→ Brief:
Everything from the line containing "Open the Rich" through the last line of the data below must be copied exactly, with no other lines included.

→ Exercise input:
------------
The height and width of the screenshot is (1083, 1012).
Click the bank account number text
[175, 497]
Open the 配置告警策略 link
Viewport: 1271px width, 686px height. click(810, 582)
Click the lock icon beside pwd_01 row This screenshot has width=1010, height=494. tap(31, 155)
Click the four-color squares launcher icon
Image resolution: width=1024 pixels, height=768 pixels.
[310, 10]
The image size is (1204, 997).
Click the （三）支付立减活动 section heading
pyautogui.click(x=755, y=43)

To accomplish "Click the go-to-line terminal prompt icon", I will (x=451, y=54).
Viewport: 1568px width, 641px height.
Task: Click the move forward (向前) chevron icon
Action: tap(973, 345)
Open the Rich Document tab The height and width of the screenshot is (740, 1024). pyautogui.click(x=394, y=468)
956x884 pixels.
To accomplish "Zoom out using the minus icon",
------------
→ Answer below:
Open the Rich Document tab The height and width of the screenshot is (740, 1024). pyautogui.click(x=394, y=468)
956x884 pixels.
To accomplish "Zoom out using the minus icon",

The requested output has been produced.